• **Task to complete**
For the word "computer", state how many lines of the records include it, with no other text.

━━ Records shown

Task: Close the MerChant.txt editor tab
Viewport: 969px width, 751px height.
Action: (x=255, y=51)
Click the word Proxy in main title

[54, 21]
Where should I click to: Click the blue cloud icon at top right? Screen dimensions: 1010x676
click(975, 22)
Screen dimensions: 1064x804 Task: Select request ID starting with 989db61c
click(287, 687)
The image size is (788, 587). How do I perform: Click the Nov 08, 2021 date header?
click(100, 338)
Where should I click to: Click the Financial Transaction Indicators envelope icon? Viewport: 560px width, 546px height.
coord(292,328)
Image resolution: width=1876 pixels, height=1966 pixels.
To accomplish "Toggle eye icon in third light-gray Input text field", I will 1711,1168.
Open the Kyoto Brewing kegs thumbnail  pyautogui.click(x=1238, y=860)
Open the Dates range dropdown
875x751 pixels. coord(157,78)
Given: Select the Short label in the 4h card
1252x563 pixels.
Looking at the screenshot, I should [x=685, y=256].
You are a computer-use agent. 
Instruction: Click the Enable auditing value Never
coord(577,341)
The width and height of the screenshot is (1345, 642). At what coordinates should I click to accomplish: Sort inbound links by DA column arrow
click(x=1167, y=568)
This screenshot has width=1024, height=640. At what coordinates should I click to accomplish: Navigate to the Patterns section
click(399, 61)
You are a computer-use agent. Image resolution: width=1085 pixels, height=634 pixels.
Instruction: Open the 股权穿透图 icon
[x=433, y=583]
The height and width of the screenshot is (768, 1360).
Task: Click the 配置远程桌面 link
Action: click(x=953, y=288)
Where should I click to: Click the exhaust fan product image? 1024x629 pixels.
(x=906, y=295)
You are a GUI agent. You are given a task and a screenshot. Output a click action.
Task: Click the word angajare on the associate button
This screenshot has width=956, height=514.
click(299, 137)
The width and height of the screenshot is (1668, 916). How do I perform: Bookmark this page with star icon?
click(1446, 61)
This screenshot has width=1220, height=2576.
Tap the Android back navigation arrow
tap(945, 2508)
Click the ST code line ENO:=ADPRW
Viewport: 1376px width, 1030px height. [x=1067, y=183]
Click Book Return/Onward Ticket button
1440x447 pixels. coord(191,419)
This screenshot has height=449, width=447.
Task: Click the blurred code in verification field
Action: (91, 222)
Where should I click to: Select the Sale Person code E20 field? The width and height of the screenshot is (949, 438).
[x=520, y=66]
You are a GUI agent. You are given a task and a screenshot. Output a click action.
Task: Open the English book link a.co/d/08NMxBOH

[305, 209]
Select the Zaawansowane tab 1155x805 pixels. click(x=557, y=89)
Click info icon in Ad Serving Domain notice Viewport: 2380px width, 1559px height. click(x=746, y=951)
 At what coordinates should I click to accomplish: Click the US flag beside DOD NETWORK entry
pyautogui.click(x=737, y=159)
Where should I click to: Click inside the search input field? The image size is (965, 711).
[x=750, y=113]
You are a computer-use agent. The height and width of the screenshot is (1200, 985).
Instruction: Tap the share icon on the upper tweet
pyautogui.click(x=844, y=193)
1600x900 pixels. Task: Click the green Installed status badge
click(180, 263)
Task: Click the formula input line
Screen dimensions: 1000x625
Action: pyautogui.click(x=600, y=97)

━━━━

• **Response to the task**
3